Clearing through the backlog of ships left by the blockage could take Egyptian authorities around four or five days.
Traffic was due to start flowing again on Monday (29 March) as the ship was transported to the Great Bitter Lake, approximately a third of the way up the canal, to be assessed.
With crews working full out, it will take until the weekend to get the approximately 400 ships that are lined up on each side of the canal through, said Peter Aylott, director of policy at the UK Chamber of Shipping.
“When [the Ever Given is in] the lake, traffic can then start moving,” he said. “They can move about 100 vessels a day, but it depends on resources, and it depends on the weather.”
‘Shipping is incredibly resilient’
The blockage caused by the Ever Given – run by Taiwan’s Evergreen Marine Corporation – is likely to result in delays to some products reaching Europe, but estimating the real impact is difficult as what is onboard the ships is not public knowledge.

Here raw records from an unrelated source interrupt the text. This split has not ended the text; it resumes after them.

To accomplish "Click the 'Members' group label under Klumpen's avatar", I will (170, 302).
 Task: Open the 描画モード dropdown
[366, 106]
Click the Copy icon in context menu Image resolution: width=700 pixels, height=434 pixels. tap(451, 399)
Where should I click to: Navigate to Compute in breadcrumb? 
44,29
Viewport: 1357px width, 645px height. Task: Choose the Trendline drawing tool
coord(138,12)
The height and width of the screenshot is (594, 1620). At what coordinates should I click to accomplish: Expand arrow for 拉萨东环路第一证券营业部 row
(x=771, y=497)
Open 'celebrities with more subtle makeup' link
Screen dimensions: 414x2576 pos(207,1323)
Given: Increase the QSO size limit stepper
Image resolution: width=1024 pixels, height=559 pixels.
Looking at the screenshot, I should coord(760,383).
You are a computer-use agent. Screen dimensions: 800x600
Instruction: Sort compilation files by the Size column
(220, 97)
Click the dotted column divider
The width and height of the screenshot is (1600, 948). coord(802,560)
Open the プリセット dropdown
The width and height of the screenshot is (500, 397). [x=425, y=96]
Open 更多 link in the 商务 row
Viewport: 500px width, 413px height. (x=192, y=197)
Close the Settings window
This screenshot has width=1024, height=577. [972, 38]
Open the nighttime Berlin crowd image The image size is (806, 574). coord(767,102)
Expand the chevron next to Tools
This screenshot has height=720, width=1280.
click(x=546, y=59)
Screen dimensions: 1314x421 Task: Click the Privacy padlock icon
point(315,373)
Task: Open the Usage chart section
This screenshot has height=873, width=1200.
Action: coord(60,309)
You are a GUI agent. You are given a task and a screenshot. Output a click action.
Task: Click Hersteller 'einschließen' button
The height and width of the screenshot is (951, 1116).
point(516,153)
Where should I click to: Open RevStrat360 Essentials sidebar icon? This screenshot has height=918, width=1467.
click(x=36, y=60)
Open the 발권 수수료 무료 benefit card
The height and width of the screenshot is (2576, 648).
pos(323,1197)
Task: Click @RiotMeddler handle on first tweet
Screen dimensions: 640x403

But cargo ships often factor in several days of delays into the itineraries, due to everything from bad weather to breakdowns.
“Overall, shipping is incredibly resilient, normally speaking shipments that are travelling up and down the world have a two to five or six-day tolerance,” Mr Aylott said. “Consequently, the fact that we’re on day six means that probably the markets will cope without too much issue.”
Despite the limited time, the Suez Canal Authority and Egypt will have lost more than 95 million dollars (£69 million) in revenue, while ships having to divert around the Cape of Good Hope will spend an extra 400,000 dollars on fuel, according to figures from Refinitiv.
‘Don’t forget the seafarers’
It is still not entirely clear what exactly caused the Ever Given to run aground and block off the canal, however some reports indicated that a wind might have blown it off course.
There is likely to be an inquiry, which could bring longer-lasting impacts than the six-day delays; among these could be changes to how many tugboats are required to take ships through, or restrictions on transport depending on the weather.
However, the largest impact right now will be on the lives of the sailors manning the Ever Given, and the other ships delayed by the crisis.
Mr Aylott said: “Please don’t forget the seafarers. There are 20-odd crew onboard the Ever Given who will have been in very stressful conditions for the last six days.
“There’s a master on board that will be very worried about his future and whether this is going to result in some sort of action, maybe from Egyptian authorities.”